Lines of data:
________

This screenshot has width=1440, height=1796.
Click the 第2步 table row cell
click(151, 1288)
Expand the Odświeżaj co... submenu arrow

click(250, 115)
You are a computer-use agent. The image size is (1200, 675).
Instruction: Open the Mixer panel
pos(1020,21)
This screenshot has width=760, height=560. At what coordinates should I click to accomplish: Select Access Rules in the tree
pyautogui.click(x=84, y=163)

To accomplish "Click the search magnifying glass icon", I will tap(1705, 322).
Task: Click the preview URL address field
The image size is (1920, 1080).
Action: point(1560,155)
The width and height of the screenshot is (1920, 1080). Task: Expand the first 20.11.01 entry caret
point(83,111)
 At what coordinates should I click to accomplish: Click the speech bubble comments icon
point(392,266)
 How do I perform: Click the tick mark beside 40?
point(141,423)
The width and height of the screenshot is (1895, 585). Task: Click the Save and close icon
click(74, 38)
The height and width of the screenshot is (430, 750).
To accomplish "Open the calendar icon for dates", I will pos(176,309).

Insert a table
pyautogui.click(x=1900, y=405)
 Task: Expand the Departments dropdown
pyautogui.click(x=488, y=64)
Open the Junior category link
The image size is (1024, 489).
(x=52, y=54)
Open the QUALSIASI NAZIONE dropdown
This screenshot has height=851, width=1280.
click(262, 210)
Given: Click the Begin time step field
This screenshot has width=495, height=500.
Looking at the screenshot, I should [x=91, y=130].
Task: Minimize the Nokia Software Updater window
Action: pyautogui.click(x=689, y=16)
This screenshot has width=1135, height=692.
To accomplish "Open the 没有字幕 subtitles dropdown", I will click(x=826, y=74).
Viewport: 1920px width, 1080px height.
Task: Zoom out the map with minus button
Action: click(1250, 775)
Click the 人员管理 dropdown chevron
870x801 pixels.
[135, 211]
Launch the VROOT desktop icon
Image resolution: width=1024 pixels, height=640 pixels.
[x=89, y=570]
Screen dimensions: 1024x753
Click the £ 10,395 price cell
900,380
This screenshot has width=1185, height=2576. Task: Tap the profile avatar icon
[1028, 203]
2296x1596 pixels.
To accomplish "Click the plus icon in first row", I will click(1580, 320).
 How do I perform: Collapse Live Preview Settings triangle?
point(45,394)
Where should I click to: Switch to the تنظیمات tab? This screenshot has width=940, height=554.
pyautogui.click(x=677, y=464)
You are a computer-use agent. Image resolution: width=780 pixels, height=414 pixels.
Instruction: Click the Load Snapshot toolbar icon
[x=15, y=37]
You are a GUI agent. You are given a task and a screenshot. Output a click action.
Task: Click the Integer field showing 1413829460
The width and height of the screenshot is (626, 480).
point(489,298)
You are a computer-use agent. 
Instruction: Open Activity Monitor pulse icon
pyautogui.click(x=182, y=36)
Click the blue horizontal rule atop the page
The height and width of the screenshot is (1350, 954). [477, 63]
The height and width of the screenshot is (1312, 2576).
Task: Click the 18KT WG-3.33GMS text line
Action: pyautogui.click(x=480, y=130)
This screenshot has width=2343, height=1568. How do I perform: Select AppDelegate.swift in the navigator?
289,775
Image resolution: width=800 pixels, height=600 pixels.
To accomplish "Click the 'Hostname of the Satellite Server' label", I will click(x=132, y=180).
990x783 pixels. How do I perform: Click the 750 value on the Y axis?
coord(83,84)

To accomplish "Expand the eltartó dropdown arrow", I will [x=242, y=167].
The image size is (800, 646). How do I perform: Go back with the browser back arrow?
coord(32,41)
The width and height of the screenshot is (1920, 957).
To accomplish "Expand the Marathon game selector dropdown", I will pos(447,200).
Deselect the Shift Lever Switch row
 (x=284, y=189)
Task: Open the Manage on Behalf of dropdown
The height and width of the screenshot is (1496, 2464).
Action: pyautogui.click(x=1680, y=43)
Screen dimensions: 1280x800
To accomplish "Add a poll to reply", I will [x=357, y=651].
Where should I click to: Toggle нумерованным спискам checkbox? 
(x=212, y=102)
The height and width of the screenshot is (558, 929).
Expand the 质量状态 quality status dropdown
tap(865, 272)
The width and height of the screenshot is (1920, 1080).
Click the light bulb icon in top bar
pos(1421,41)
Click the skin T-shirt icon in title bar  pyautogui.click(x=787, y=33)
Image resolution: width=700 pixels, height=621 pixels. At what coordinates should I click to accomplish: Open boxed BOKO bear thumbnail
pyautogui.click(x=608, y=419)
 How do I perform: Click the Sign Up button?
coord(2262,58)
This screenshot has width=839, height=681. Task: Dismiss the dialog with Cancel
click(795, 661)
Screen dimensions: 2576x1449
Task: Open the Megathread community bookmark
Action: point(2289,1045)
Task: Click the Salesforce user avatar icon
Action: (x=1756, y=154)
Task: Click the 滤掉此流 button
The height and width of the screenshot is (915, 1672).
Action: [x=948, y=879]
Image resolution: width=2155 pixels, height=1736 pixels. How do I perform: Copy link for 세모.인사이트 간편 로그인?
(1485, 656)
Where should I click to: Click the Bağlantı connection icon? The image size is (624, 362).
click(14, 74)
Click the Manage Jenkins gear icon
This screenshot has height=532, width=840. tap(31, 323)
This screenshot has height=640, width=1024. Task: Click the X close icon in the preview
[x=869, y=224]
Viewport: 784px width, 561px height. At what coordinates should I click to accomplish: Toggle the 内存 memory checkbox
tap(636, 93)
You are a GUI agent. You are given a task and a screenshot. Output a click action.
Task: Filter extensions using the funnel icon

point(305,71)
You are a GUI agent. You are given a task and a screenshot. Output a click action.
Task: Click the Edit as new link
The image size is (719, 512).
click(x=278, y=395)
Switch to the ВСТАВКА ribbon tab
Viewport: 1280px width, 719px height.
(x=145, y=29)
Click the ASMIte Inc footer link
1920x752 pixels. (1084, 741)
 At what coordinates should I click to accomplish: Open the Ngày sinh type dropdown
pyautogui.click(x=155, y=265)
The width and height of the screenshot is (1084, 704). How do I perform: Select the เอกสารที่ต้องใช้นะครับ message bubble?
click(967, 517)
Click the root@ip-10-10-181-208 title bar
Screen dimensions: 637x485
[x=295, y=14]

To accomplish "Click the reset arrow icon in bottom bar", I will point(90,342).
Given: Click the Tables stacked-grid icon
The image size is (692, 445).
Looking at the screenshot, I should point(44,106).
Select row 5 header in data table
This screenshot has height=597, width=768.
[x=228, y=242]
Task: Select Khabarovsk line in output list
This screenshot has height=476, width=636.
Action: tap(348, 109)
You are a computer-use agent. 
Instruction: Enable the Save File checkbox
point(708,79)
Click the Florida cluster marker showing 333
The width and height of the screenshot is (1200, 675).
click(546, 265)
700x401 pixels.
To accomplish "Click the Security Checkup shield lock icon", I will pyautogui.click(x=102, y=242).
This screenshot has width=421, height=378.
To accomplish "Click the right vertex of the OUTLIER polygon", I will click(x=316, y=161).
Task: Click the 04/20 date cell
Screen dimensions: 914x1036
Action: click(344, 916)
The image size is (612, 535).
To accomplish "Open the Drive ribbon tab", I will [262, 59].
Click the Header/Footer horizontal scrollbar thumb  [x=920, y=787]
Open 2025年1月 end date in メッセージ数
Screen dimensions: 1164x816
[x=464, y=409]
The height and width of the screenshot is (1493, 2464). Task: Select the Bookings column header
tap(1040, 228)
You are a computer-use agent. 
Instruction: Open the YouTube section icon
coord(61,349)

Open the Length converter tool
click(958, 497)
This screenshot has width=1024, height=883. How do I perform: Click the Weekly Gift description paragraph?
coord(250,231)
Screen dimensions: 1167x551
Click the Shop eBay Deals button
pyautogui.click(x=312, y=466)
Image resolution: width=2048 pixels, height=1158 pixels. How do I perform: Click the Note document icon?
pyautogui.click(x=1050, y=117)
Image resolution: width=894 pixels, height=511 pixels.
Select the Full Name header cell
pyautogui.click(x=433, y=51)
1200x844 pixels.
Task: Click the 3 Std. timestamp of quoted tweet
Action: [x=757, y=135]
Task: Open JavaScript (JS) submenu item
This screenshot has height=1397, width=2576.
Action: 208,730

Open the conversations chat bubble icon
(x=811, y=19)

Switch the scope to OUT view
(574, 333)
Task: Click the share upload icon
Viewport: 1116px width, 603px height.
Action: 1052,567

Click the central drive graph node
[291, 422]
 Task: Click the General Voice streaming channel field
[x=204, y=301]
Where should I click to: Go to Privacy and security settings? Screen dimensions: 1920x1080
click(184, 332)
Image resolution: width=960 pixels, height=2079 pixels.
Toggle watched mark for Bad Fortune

________

_To do_
Rewrite the items starting at the line that contains "Task: Expand the Departments dropdown" and ending at the line that contains "click(262, 210)", changing "Departments" to "Divisions" and leaving everything else as it is.

_Result_
 Task: Expand the Divisions dropdown
pyautogui.click(x=488, y=64)
Open the Junior category link
The image size is (1024, 489).
(x=52, y=54)
Open the QUALSIASI NAZIONE dropdown
This screenshot has height=851, width=1280.
click(262, 210)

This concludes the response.